Task
In the listing below, count the lines containing the string "agent". Reply with that number only.

Supplied material
━━━

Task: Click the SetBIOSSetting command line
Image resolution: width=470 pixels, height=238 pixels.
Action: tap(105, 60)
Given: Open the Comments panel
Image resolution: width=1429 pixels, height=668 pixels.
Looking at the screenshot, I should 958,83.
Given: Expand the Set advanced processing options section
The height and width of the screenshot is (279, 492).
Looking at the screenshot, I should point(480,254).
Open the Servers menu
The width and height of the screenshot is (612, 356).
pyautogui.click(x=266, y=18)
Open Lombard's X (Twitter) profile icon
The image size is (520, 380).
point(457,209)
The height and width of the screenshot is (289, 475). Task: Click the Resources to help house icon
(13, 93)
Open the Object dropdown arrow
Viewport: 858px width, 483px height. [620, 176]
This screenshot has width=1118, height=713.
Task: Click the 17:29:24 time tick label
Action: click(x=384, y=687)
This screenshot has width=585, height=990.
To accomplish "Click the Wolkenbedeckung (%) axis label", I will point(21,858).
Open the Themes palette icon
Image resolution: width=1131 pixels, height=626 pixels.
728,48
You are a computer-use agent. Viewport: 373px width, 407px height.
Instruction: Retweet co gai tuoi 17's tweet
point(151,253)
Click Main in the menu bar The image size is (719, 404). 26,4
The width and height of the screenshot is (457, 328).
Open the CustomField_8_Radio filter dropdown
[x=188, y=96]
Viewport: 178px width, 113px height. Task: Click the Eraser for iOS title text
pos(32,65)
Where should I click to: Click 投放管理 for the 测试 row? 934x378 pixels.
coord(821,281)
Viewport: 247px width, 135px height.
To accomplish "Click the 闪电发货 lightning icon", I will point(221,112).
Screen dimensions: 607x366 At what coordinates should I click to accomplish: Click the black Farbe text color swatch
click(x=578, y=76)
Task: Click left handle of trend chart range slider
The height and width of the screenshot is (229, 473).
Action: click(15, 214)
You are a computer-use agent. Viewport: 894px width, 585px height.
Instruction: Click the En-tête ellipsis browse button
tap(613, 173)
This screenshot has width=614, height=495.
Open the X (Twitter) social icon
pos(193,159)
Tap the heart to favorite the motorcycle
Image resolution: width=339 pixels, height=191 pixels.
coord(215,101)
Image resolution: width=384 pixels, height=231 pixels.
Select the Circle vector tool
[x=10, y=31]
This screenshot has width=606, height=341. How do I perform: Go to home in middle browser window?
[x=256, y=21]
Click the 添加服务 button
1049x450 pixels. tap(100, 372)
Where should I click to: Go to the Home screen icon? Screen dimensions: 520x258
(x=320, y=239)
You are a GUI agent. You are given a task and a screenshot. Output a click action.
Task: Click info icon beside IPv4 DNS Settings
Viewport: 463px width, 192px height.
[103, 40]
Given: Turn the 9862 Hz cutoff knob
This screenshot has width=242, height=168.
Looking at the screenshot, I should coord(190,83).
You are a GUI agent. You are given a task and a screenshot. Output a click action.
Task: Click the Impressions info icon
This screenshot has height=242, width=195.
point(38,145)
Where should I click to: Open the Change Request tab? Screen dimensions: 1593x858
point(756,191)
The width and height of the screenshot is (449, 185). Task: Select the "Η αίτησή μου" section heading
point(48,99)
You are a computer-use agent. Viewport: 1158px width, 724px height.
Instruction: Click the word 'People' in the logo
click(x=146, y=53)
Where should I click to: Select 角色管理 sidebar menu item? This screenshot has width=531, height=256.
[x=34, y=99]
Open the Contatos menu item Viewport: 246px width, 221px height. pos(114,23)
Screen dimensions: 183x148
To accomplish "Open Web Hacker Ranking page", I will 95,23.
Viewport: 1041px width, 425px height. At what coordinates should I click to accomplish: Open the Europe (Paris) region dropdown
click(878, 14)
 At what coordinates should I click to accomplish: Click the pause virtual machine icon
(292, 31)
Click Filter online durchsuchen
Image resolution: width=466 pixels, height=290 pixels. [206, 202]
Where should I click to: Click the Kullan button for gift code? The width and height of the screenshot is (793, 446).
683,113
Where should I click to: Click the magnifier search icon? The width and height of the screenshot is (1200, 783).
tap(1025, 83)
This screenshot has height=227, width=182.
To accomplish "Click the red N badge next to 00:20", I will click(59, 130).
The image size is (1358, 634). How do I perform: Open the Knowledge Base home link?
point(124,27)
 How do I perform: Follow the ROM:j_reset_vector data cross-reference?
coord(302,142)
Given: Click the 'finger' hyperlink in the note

━━━

Result of this task
5